Please copy the records word for word, from the line containing "Find the location" through the end of the records, leaving out the pictures.

Input data:
§

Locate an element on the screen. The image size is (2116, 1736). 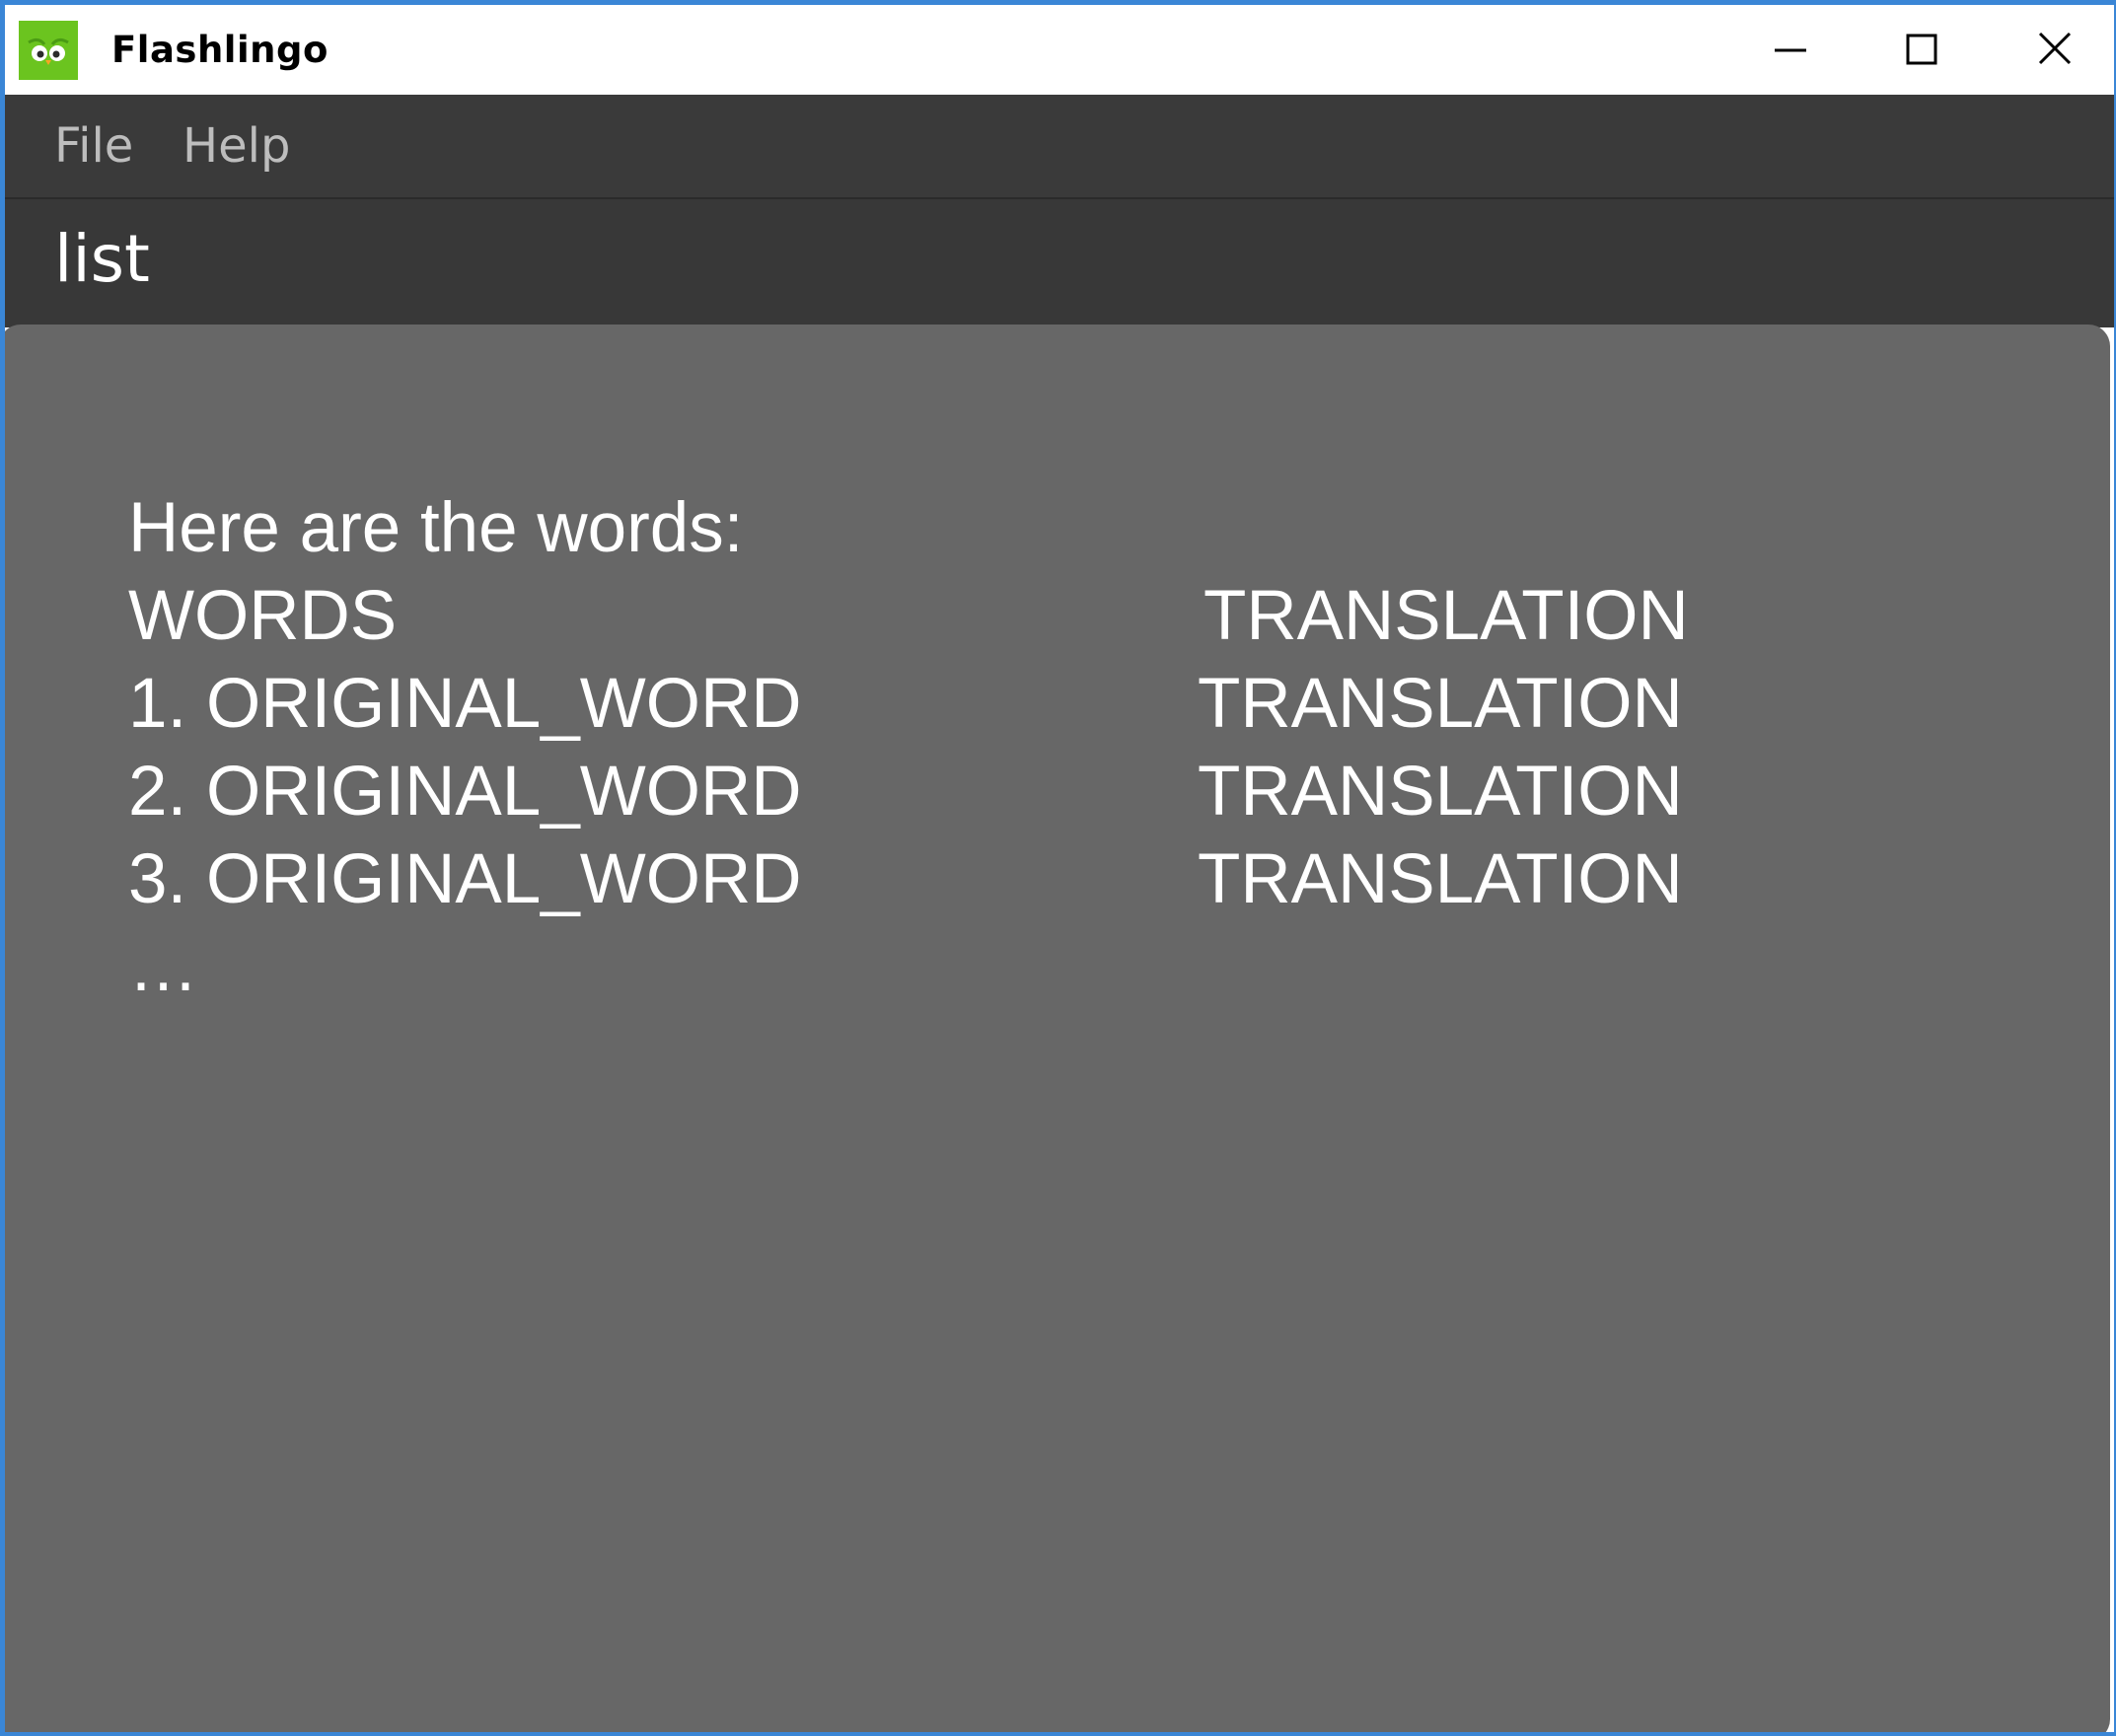
original-word: 2. ORIGINAL_WORD is located at coordinates (465, 792).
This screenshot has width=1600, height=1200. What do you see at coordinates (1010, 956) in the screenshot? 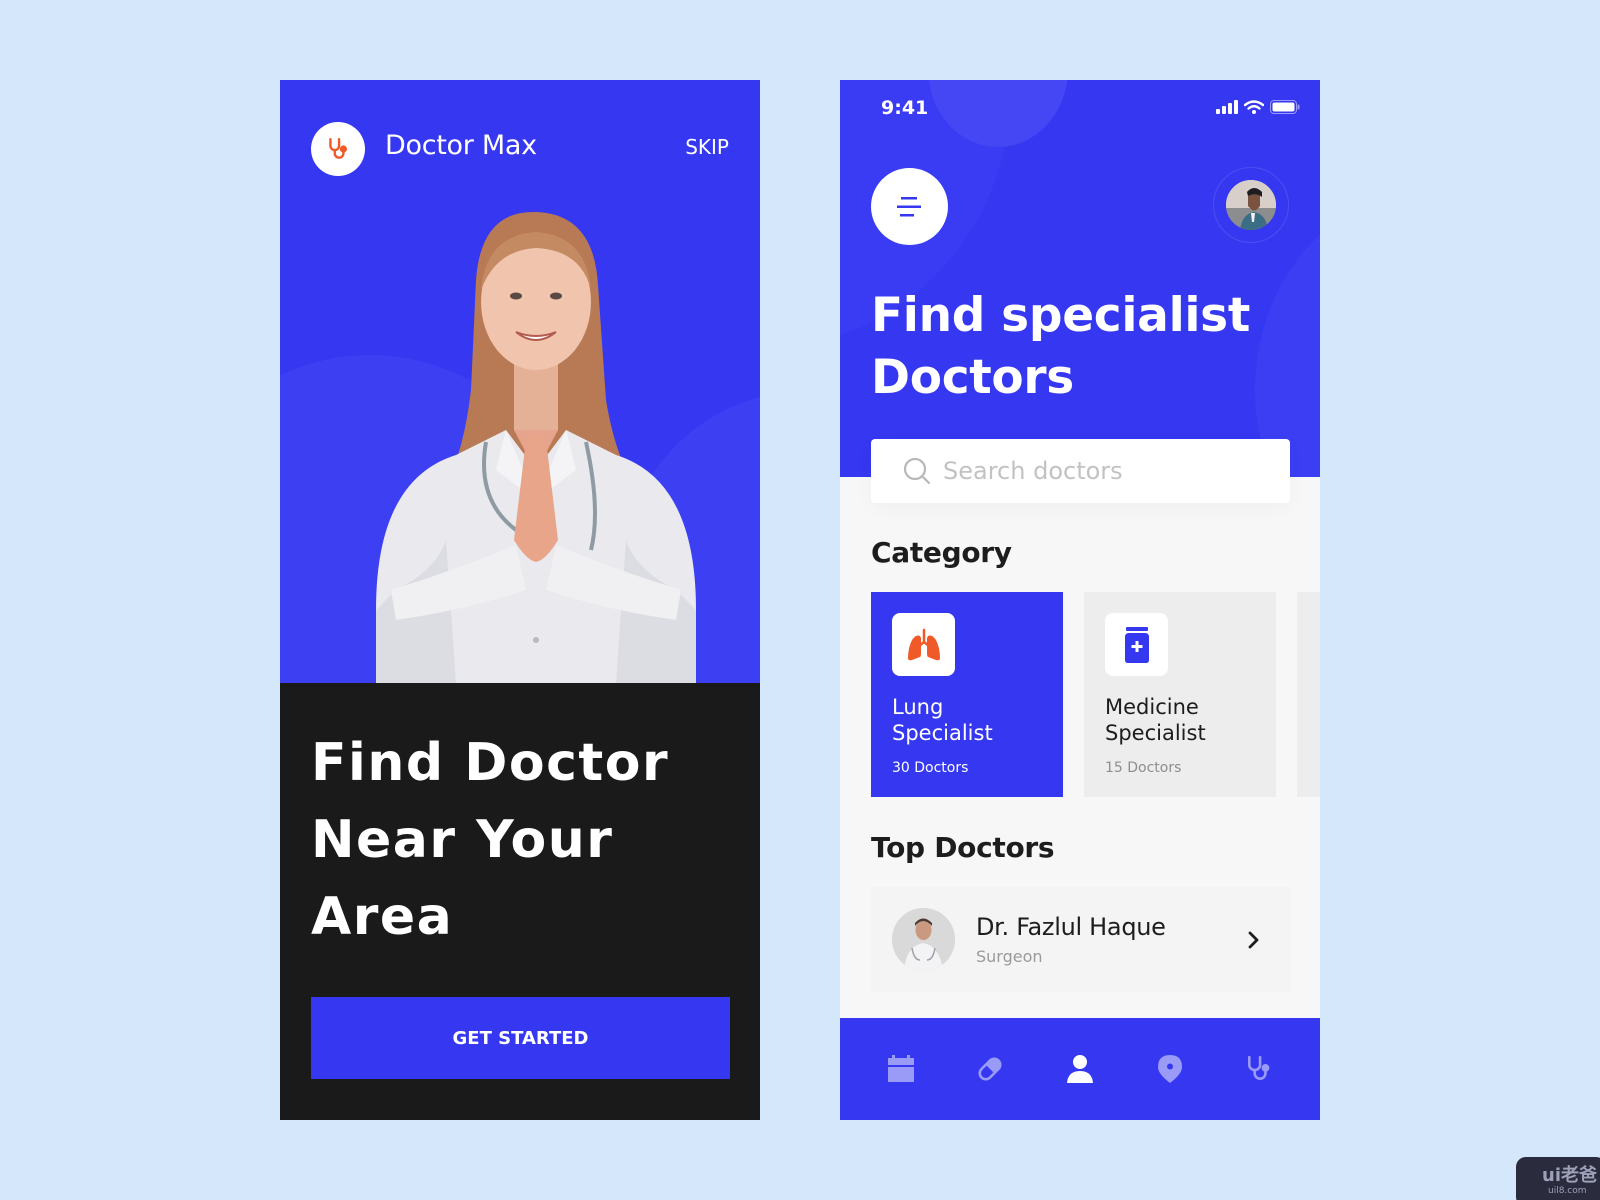
I see `doctor-specialty: Surgeon` at bounding box center [1010, 956].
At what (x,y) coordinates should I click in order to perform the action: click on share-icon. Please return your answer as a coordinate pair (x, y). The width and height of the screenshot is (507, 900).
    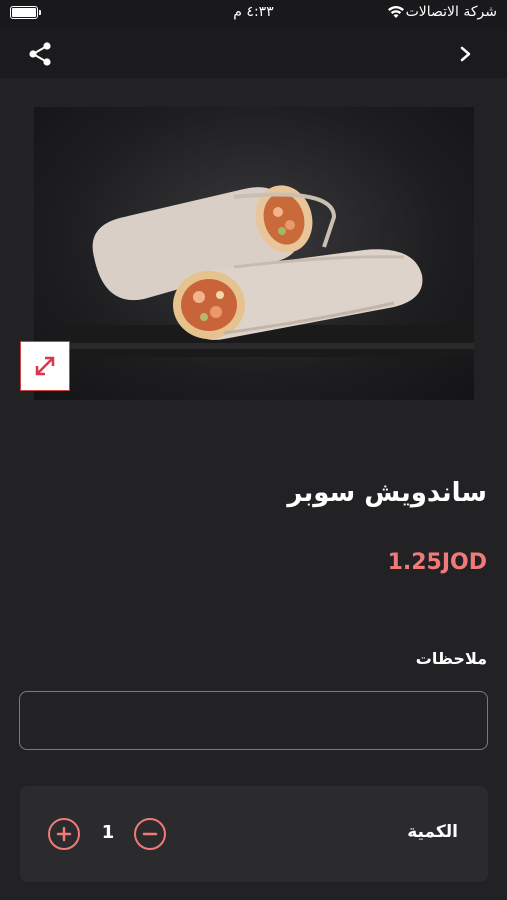
    Looking at the image, I should click on (40, 54).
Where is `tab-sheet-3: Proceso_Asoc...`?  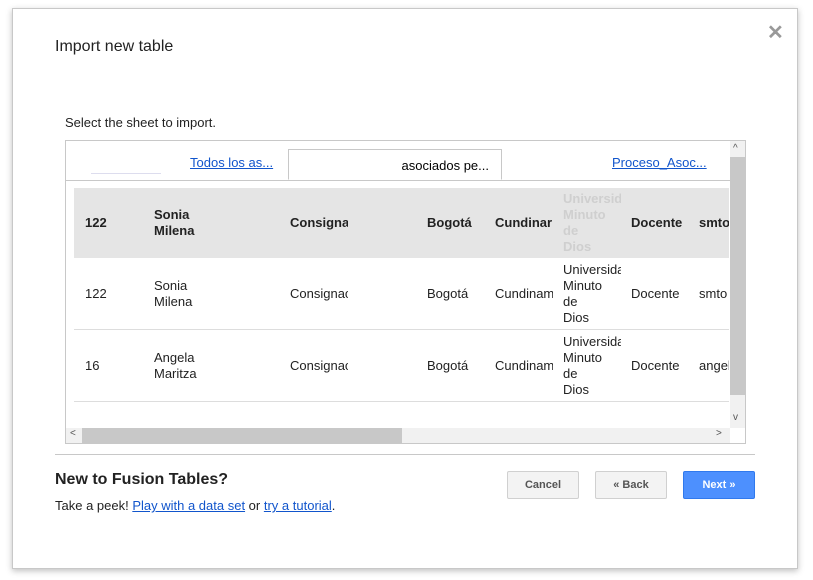 tab-sheet-3: Proceso_Asoc... is located at coordinates (660, 162).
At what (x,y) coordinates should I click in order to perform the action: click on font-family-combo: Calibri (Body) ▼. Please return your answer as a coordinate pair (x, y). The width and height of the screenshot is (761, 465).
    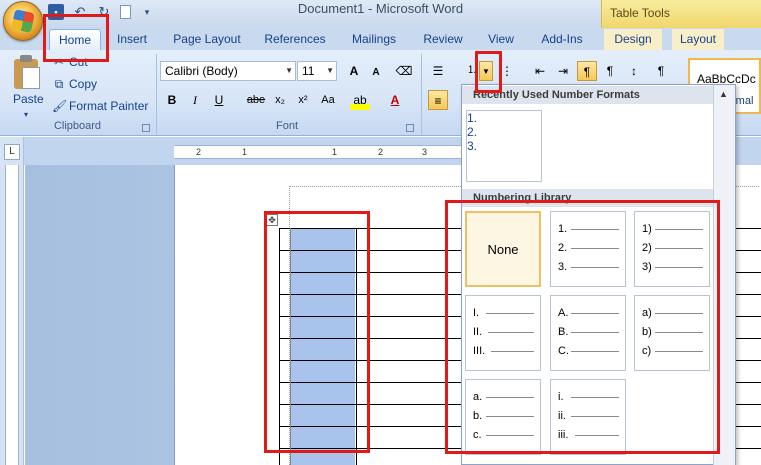
    Looking at the image, I should click on (228, 71).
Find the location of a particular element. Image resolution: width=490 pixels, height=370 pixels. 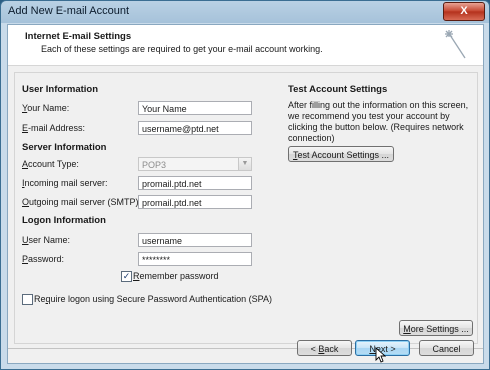

title-bar: Add New E-mail Account X is located at coordinates (245, 12).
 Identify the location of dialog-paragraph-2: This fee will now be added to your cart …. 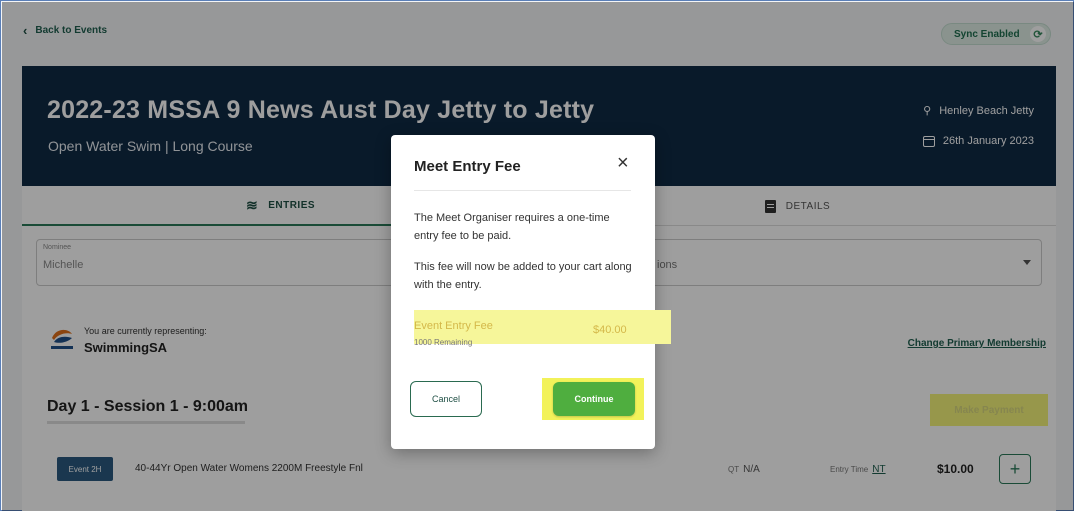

§

Worked solution:
Find the location of a particular element. Image resolution: width=490 pixels, height=370 pixels. 

title-bar: Add New E-mail Account X is located at coordinates (245, 12).
 Identify the location of dialog-paragraph-2: This fee will now be added to your cart …. 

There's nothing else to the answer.